How will you improve patient self-management and health literacy?
The Coordinated Care Plan (CCP) is based on patient identified health goals. The CCP will be broadly initiated across Guelph and Area to encourage patient involvement in their care and improve provider communication regarding patient goals. The teach-back method will continue to be utilized to empower patients and caregivers in supporting their own care in the community where possible.
Serious illness conversations will happen earlier, empowering patients to participate in planning regarding healthcare goals. Patients and caregivers will also have increased modes of communication with their healthcare team such as the 24/7 serious illness line, and virtual visits and access to their healthcare chart via “MyChart.” A Year 2 initiative includes investigating leveraging an existing virtual care application called Relief whereby patients/caregivers can track their symptoms daily. Concerning trends are flagged to a member of the IPCT.
Palliative patients currently receive a plethora of literature from H&CC, acute care, service provider agencies. We will streamline existing literature to offer consistency and also to provide literature earlier to enable patients to better plan for end of life (EOL). Literature will be specific to the patient’s diagnosis however we plan to consistently provide serious illness conversation literature to all with a life limiting illness who are flagged by one of the 3 mechanisms (HOMR, CHESS, Palliative EMR toolbar.) Literature to explain how to access the 24/7 palliative support line will also be provided to all palliative priority population patients to ensure they can get in touch with someone when they cannot reach who they are trying to access OR do not know who to call.
The Coordinated Care Plan includes a section related to self-management of symptoms. The OPCN clinical co-leads from the Waterloo Wellington Integrated Hospice Palliative Care Regional Program in partnership with Hospice Wellington, will create and offer Serious Illness Conversation workshops to families and caregivers in year one. The palliative nursing team will continue to offer the teach-back method to assist families, patients and caregivers in managing therapies/interventions independently where appropriate (eg. oxygen therapy and medication management.). Self-Management tools for COPD and CHF currently exist we will investigate how to further leverage these tools.
Mental Health & Addictions
In the G&A OHT, patients will be able to choose who has access to their shared care plan (e.g. neighbor or peer as well as medical providers assisting/supporting their care). Self-management may be supported by enabling the patient to choose their “primary key contact” from their IPCT. As members of the IPCT, peers and/or outreach workers may coordinate and/or attend appointments with patients to help facilitate a patient-centered approach to care and optimize follow-up self-management. This approach will allow patients to access the care they need from where they are most comfortable accessing it (e.g. virtual care via mobile services or outreach, virtual care from their home). We will continue to promote self-management tools including but not limited to “Big White Wall” (MH&A online information support service) and Woebot.

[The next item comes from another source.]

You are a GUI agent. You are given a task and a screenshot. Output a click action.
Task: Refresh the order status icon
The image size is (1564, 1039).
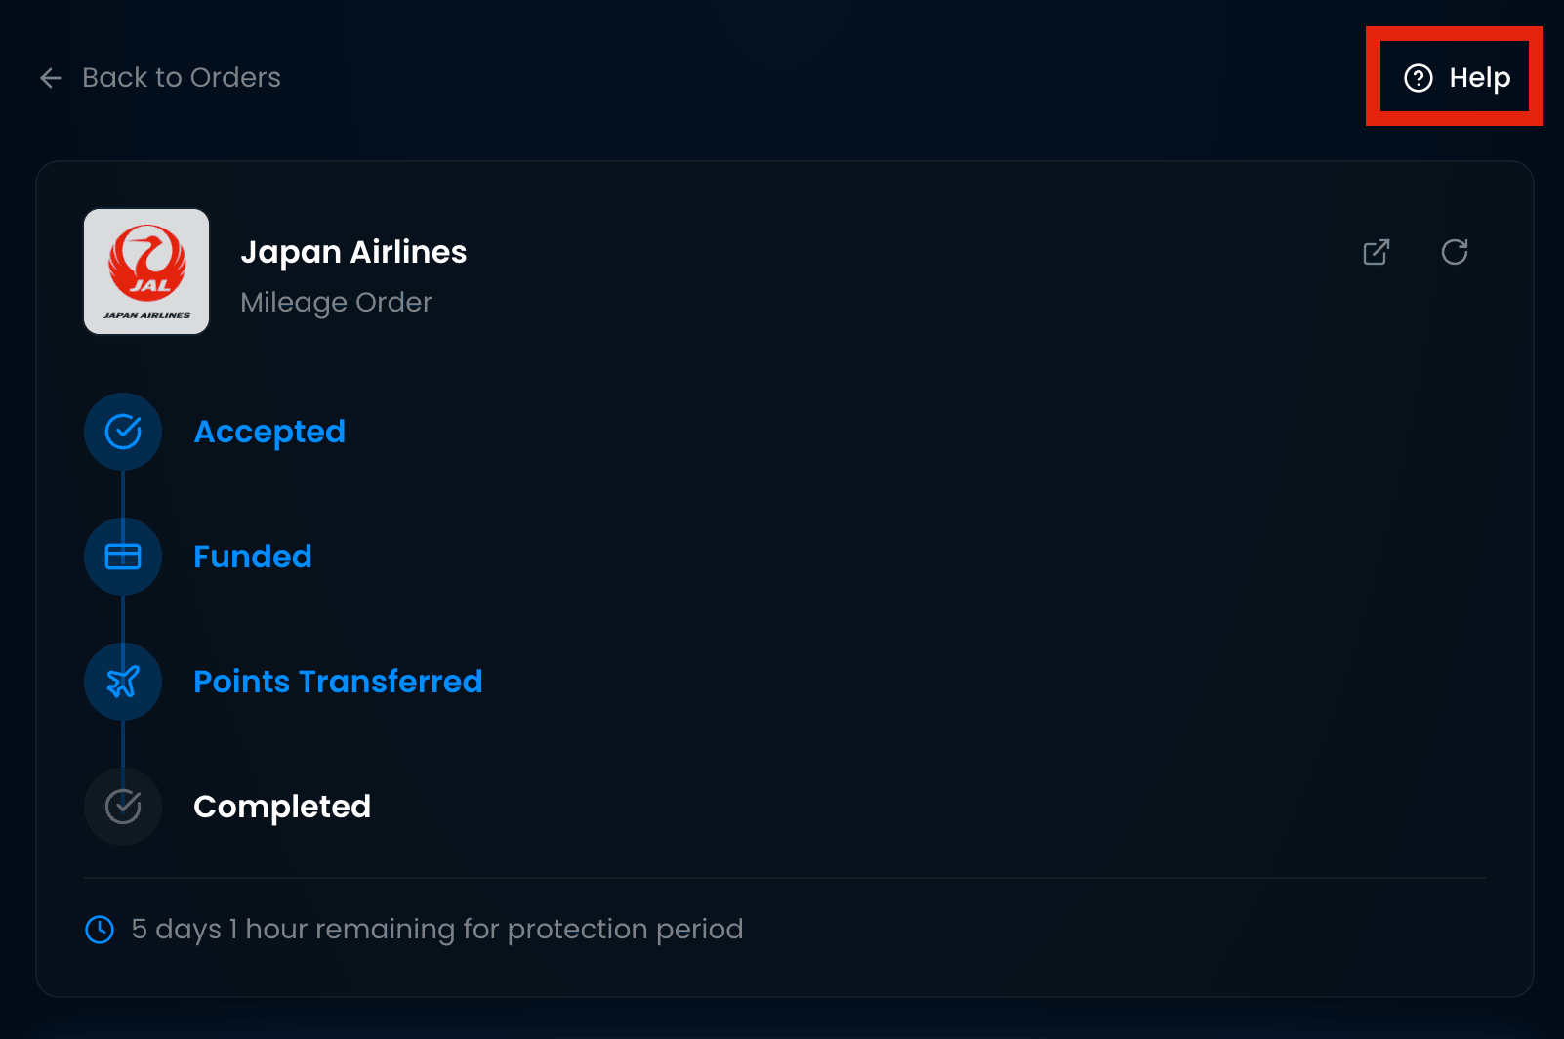[1455, 252]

How will you support caregivers?
The G&A OHT considers caregivers to be an extension of the patient is committed to ensuring the needs of caregivers are considered and incorporated into the coordinated care plan. According to The Change Foundation, WWLHIN residents are more likely to say the organization of healthcare providers is difficult, rather than easy, and are more likely to feel their loved ones would miss appointments if it was not for their care. They would value a central location for information and financial support from the government. HQO’s ‘Measuring Up’ (2018) reveals that WWLHIN had the second highest percentage (33.6%) of long-stay home care clients whose primary family or friend caregiver experienced continued distress, anger or depression in relation to their caregiving role.
To further help us understand the areas that we should focus our caregiver support efforts, we will leverage the ‘Geospatial Hotspot Analysis of Caregiver Burden among Older Adults Receiving Home Care Services in the WW LHIN’ – a recently completed study by the WWLHIN and the University of Waterloo that identified ‘hot spots’, or clusters of caregiver burden of caregiver burden, in the WWLHIN. We will also leverage the Ministry-funded caregiver education and training program lead by St. Joseph’s Health Centre Guelph.
Once we understand the need and our available resources, we will leverage leading and best practices, including but not limited to those developed by The Change Foundation, to design a G&A OHT Caregiver Support Program that will minimize caregiver burden and distress. This will be in strong partnership with the Community Support Sector who plays a key role supporting caregivers.
In Year 1 we will launch a ‘social engagement volunteer’ program. The volunteer will support system navigation and link with the care team when care coordination is required.
- The 24/7 serious illness support line was also seen as a positive option for family caregivers.
- The e-Shift program will promote caregiver self-care by offering respite shifts to patients near end of life.
- Hospice Wellington offers a day program which allows caregivers to receive respite and will continue to offer a series of caregiver respite programs and services
Mental Health & Addictions
Many of those experiencing complex MH&A challenges at a Tier 5 level are often isolated from family and caregivers, stemming from the strain that their illness has placed on family units over time. We will also continue to support family members for people of all ages struggling with Tiers 4 and 5 complex MH&A through an “open” family education group that all family members can drop in to on a weekly basis for support and education related to the often significant challenges of caring for their loved one.